Thirteen thousand feet high on the far side of the Himalaya mountains, we have entered the past and the future at the same time.
We are a medical expedition and also a pilgrimage, consisting of doctors, nurses, Buddhist clerics, supernumeraries like me, and a large staff of guides, muleteers, and camp tenders. We are bound for the isolated villages of Upper Dolpo, a remote region of northwestern Nepal, land of the snow leopard — both the actual animal and The Snow Leopard, Peter Matthiessen’s nonfiction classic. We are traveling the same trails Matthiessen walked in 1973.

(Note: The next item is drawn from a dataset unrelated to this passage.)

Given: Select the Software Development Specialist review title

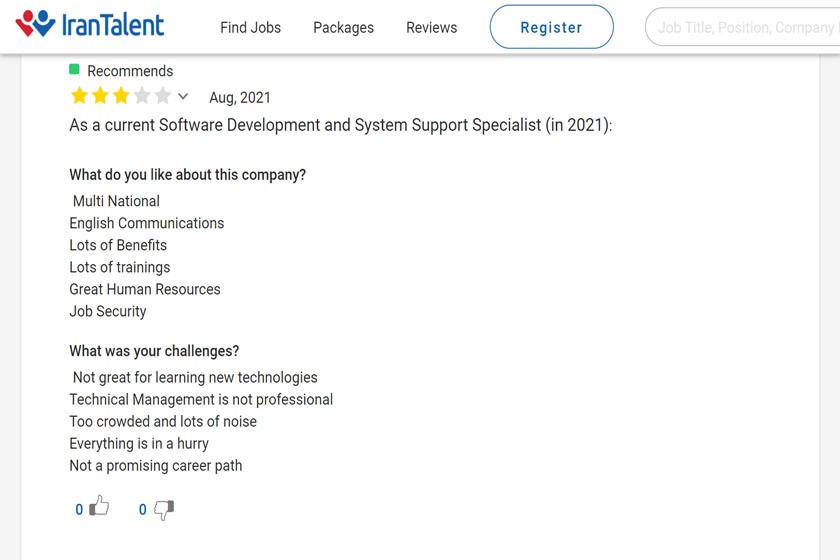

As a medical mission, our purpose is to provide primary health care to people who rarely, if ever, see a clinician. As pilgrims, our purposes are as varied as our individual identities. Mine is to make peace with the anger and grief that have dogged me since finishing a pair of books, one on climate change, the other on extinction. They left me heartsick. My delight in the beauty of the world had been joined to sorrow at its destruction, and the two emotions were like cellmates who refused to get along. Their ceaseless argument soured the taste of life. I hoped that a long walk — about 150 miles in this case — might cure the resultant moral ache. (The story of that walk provides the backbone of my new book, The Trail to Kanjiroba: Rediscovering Earth in an Age of Loss.)
The trails we followed led us into the past in the sense that the high Himalayan world — Sanskrit’s “abode of snow” — is a relic of the Pleistocene, a land of glaciers, vast spaces, stony rubble, and frigid rivers. Its cynosure animal is less the snow leopard than the yak, a source of food, fiber, hide, bone tools, transport, and tractor power more essential to the Tibetan settlers of the region than even the bison was to America’s Cheyenne or Sioux. Yaks enabled people to inhabit the wintry attic of the world, where today an Ice Age climate still lingers, even as it begins to fade away.
As much as we were entering the past, however, we were also plunging into the future. Lands at these high elevations appear to be warming two to three times faster than those lower down. The reasons for this are only partly understood. Changes in albedo— the reflectance of the land — are part of the answer: as snow packs shrink and glacial ice retreats, the newly bared and darker earth absorbs more solar energy than the white blanket that had covered it. The absorbed energy, in turn, warms the land and accelerates the melting of yet more nearby snow and ice. Windblown soot and dust, often set loose by human activities, can also darken the white, high-altitude world, yielding a similar effect.
From 1962 to 2006 the glaciers of the Himalaya appear to have lost more than a fifth of their ice. They did not all shrink at the same rate. In fact, some glaciers haven’t shrunk at all, but measurements of the overall trend in the Sikkim-Nepal region put the average loss at seven inches of depth every year across the whole extent of ice. And, of course, the melting continues.